By adding more information, the more accurate the prediction becomes. Unfortunately (or maybe fortunately), it is unlikely machines will ever be able to predict everything – random environmental and behavioural events are part of what make us human. There are still challenges that need to be overcome for predictive analytics to be widely used and which have slowed development down, but none of them are insurmountable.

 
DNA chain knitting together
Your genes pre-programme your body as to how it will respond to medicine

Overcoming challenges

First and foremost predictive analytics need to be proven to be safe and effective, much in the same way that a new drug does. That involves a level of academic rigour that is time consuming. New drugs take five to eight years to come to market. These predictive algorithms are treated just like drugs because they can affect a patient’s medical outcome in the same way that a drug can.

The drugs regulator MHRA puts algorithms through an approval process similar to  medical devices like pacemakers, which includes an academic validation, to make sure the implementation is safe. The next challenge is access to data.

Technical access isn’t the real problem (although huge processing power is often needed); the issues tend to be around complexity of privacy regulations and who is the controller of the data. The NHS produces billions of pieces of data every day. Each GP practice, hospital trust and ambulance service has data that they are legally responsible for, and data scientists can only access that data if they’ve been given permission.

Thanks to Fiona Caldecott’s review of how information about patients is shared across the health and care system, it is becoming clearer how these challenges will be addressed however previous mistakes around Care.data have made this a complex and unpredictable process.

Milestones

Over the next decade I think there will be three main developments for predictive analysis in the NHS:

Currently – we see better use of data for health service planning and face-to-face consultations between GPs and patients. QCancer, QRisk, EFi Scores, QAdmission are just a few data derived tools used for population risk stratification and in consultations to improve the quality of care within the NHS – all approved by NICE.

Within three years we’ll see increasing use of predictive tools for the patient, which will include far more self-help. Patients will be expected to help manage their blood pressure or diabetes, because there simply isn’t the resource in the NHS to do that. A GP or another service will review their results once a month or so and give feedback. There is a growing realisation that the NHS can’t do everything and doctors must work differently.
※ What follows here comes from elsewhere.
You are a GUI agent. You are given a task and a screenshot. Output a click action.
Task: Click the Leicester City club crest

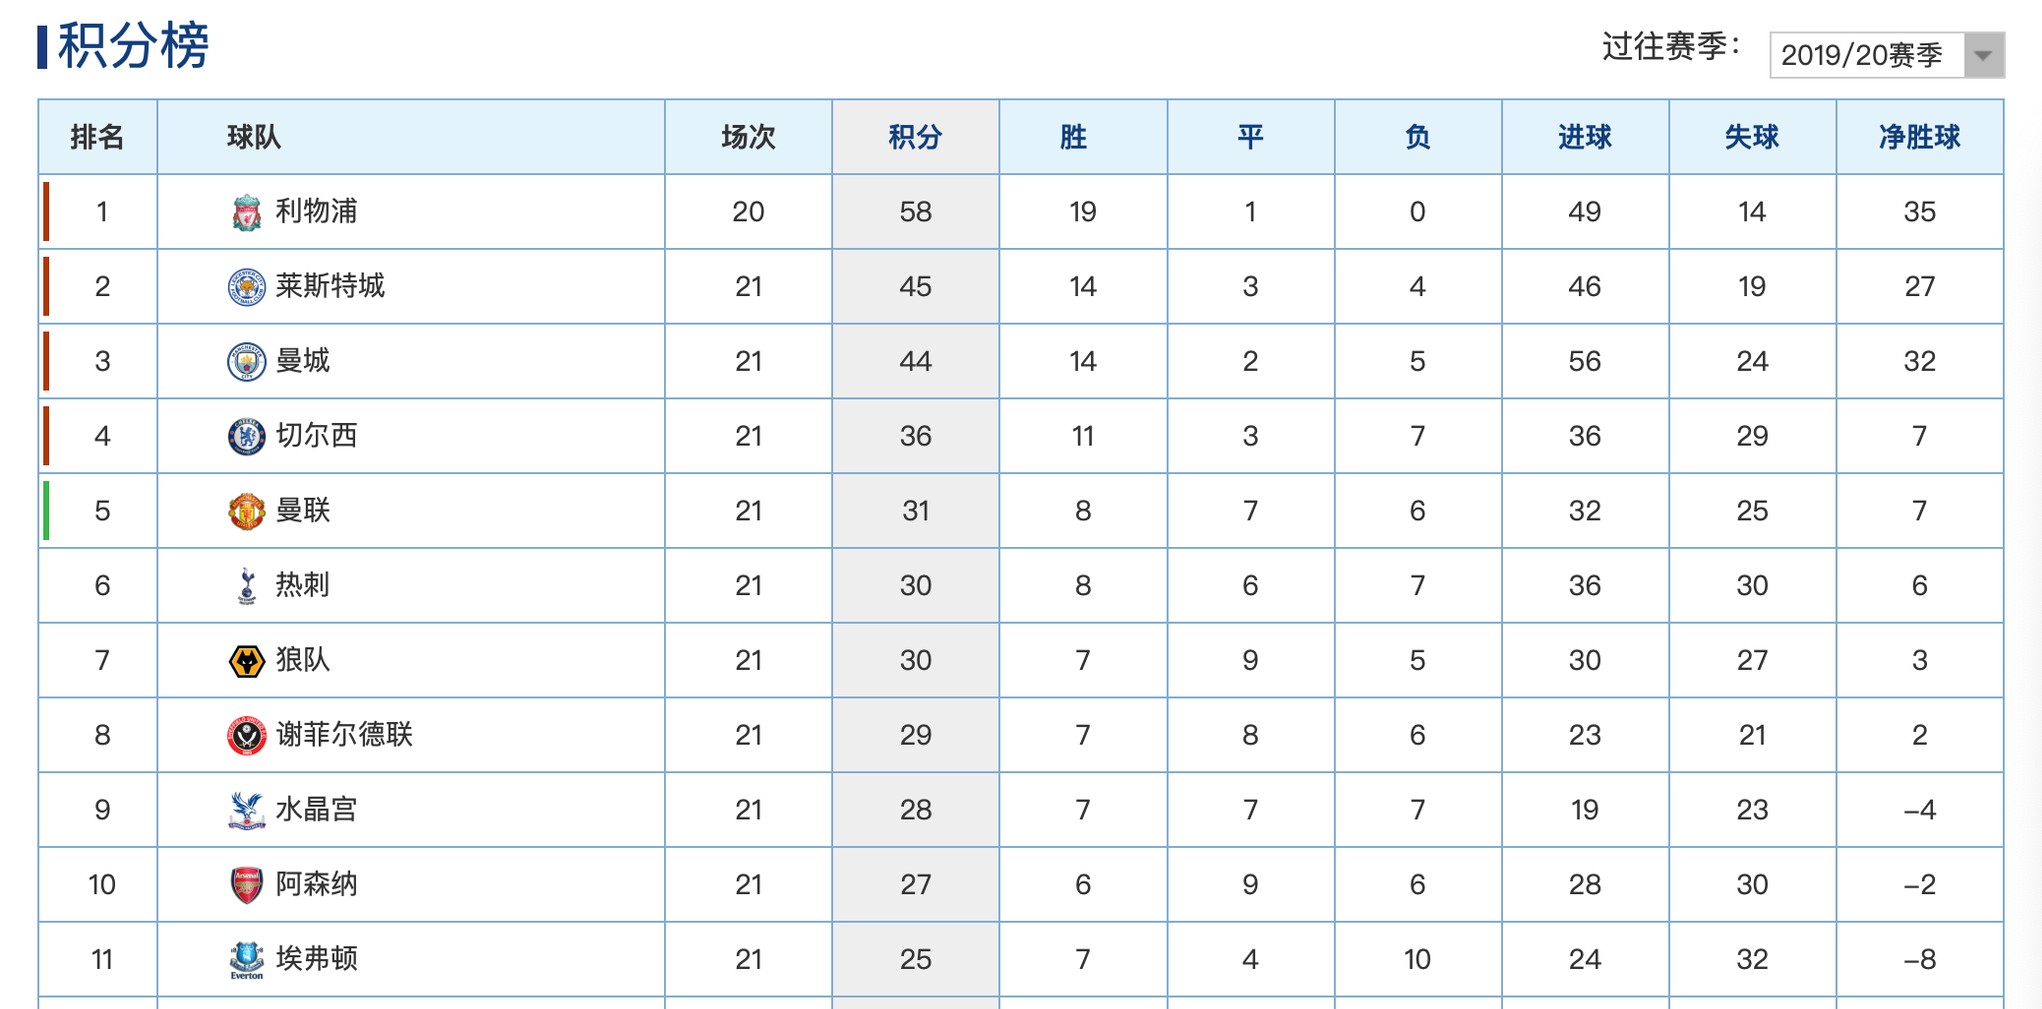246,287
Going forward, they’ll be increasingly focused on patients with complex social, psychological, medical needs who need face-to-face contact.

Within five years – we will see more mainstream use of AI (artificial intelligence) in healthcare in the UK. We must make sure they are safe and regulated, and there will also be a huge cultural shift to go through and it’s likely that for the forseable future, AI will augment rather than replace the doctor… but who knows!

It’s clear that data driven healthcare has the potential to make an important contribution to helping the NHS become more efficient and therefore more accessible for patients. The next decade will see it being applied in almost every aspect of the service, as the quantity and quality of data available gives ever greater insight into the health of the nation and the resources needed to serve the public effectively.